(Extracted records Opens)
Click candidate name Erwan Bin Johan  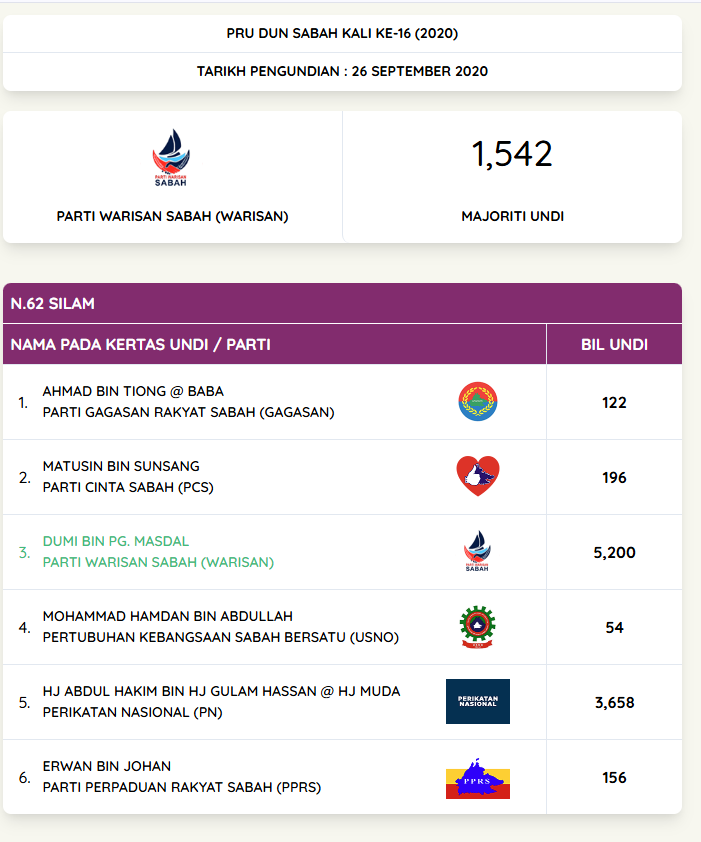106,766
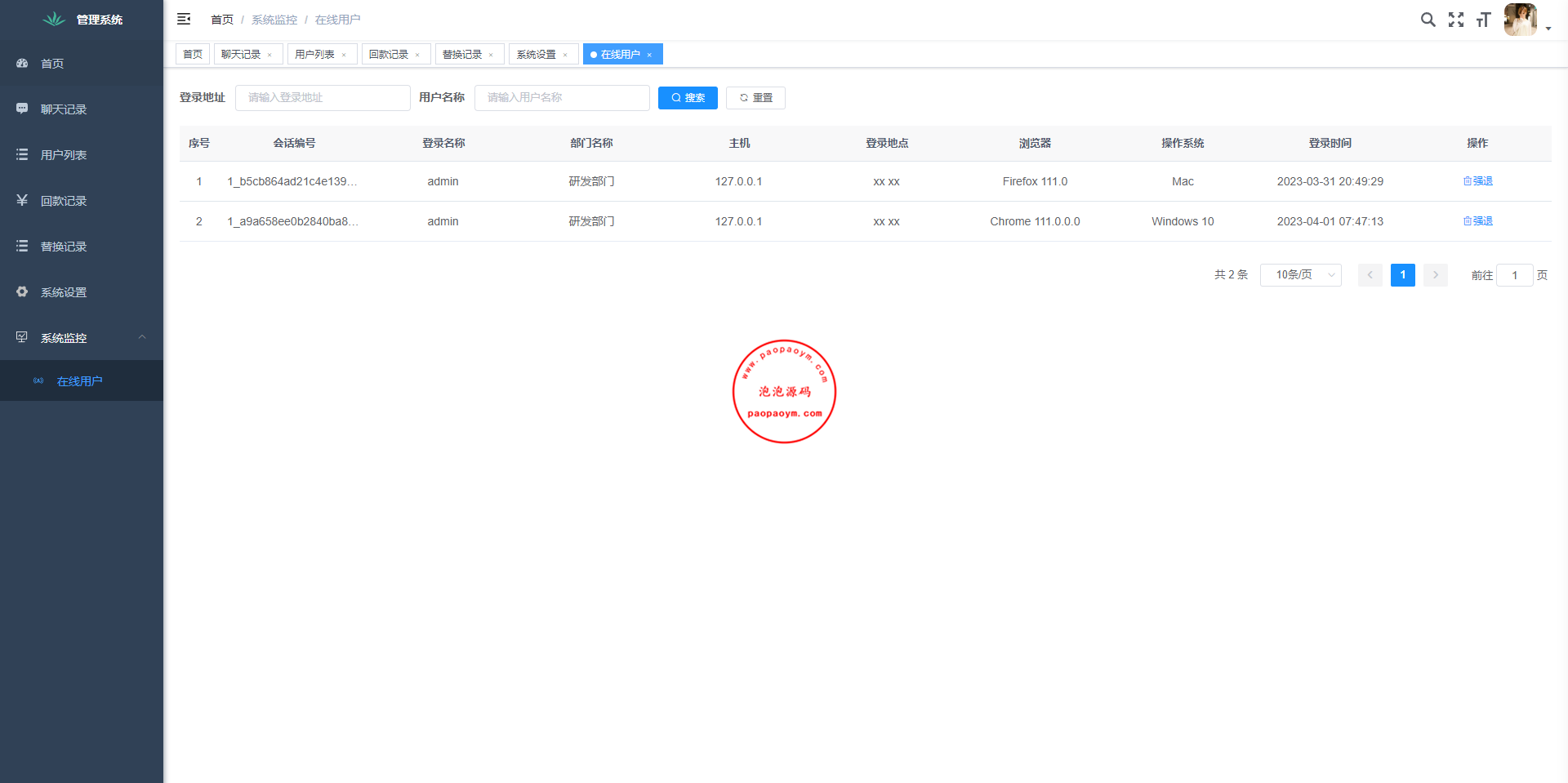Click the blue 搜索 button
This screenshot has height=783, width=1568.
688,98
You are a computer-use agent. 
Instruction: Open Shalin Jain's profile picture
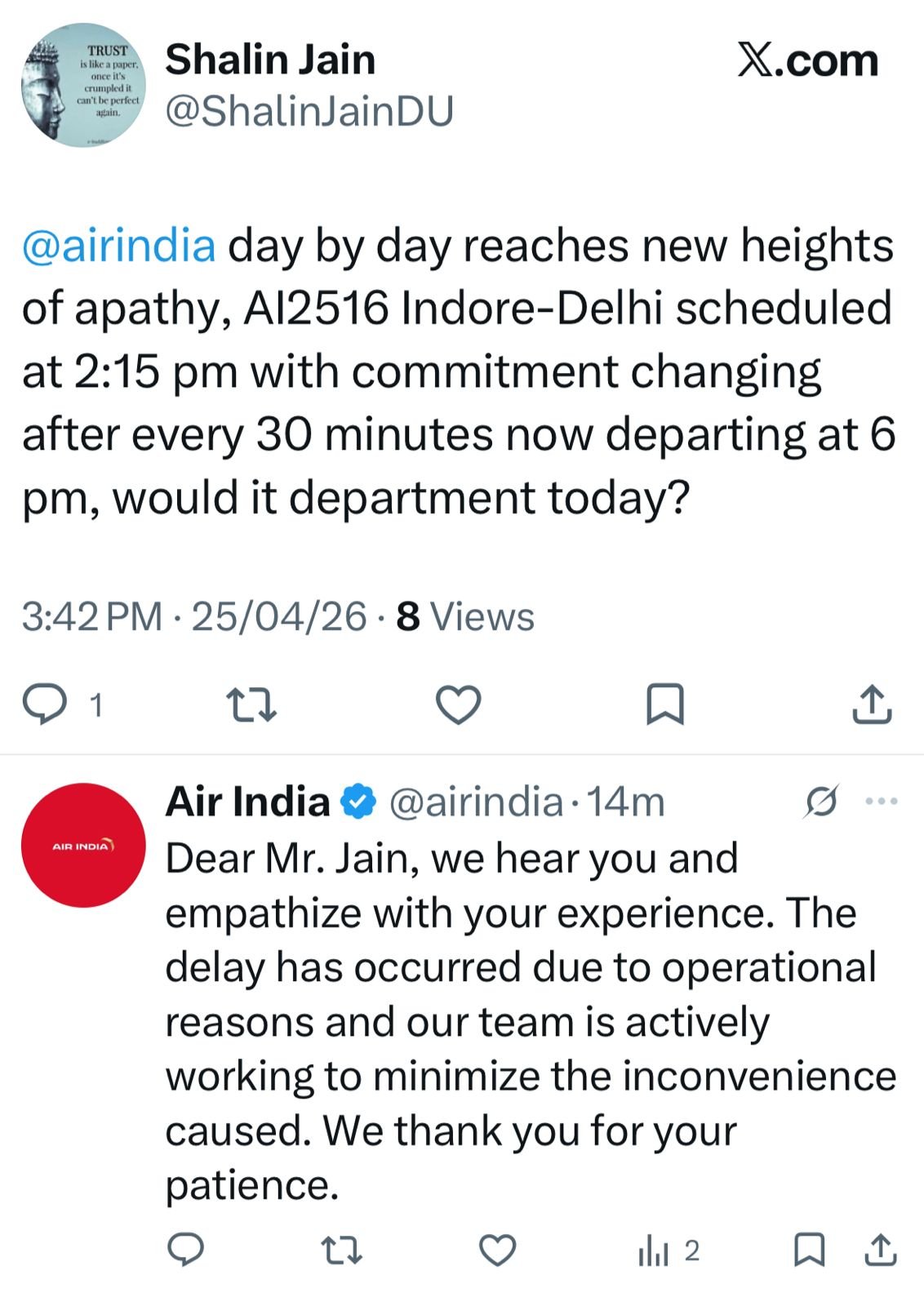pos(83,85)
(Extracted records Closes)
■ **Work instructions**
With the pictures left out, transcribe exactly the lines from the line holding "You are a computer-use agent." through the closing line of the entries.

■ **Answer section**
You are a computer-use agent. 
Instruction: Open Shalin Jain's profile picture
pos(83,85)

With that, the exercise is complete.